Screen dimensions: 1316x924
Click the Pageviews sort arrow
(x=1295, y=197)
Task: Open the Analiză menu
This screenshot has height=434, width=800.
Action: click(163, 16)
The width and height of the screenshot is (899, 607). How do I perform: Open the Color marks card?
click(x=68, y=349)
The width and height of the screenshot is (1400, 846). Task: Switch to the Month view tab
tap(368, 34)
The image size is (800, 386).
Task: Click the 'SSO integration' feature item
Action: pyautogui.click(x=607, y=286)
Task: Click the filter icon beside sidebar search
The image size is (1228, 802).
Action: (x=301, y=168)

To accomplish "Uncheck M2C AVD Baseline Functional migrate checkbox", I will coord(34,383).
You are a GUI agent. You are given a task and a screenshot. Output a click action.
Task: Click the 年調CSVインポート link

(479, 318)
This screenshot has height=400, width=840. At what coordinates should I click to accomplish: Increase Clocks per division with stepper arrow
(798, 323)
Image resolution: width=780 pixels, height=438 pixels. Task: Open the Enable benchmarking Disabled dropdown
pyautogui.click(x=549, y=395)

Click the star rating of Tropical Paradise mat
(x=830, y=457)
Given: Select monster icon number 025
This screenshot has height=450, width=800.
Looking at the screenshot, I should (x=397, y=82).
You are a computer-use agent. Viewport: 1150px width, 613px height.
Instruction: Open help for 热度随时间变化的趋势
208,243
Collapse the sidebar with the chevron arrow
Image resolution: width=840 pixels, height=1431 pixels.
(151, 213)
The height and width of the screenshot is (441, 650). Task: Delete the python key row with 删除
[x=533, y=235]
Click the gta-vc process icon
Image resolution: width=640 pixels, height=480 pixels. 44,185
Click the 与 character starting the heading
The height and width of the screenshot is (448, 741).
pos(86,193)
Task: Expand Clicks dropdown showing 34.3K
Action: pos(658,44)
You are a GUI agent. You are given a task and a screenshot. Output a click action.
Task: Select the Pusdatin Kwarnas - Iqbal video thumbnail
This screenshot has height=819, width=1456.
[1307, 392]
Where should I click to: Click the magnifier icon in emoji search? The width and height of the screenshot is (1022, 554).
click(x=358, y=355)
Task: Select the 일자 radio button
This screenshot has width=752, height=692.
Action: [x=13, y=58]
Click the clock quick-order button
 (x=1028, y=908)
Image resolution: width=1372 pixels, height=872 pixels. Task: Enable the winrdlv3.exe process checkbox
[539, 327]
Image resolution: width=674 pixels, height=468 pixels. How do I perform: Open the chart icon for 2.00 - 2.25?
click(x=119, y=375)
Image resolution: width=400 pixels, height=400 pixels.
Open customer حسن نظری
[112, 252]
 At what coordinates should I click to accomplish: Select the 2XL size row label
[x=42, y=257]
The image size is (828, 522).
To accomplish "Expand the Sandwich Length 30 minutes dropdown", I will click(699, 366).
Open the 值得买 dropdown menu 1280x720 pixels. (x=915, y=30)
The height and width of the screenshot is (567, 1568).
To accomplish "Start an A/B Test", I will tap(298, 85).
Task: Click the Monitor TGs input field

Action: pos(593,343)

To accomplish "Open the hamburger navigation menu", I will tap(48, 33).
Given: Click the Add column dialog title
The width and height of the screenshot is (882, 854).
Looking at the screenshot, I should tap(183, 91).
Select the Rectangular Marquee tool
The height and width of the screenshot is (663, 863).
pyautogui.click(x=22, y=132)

#### [TASK GOAL]
Select the lines in this material that hold the word "menu", leaving none out.

#### [COMPLETED EXERCISE]
Task: Open the Analiză menu
Open the 值得买 dropdown menu 1280x720 pixels. (x=915, y=30)
To accomplish "Open the hamburger navigation menu", I will tap(48, 33).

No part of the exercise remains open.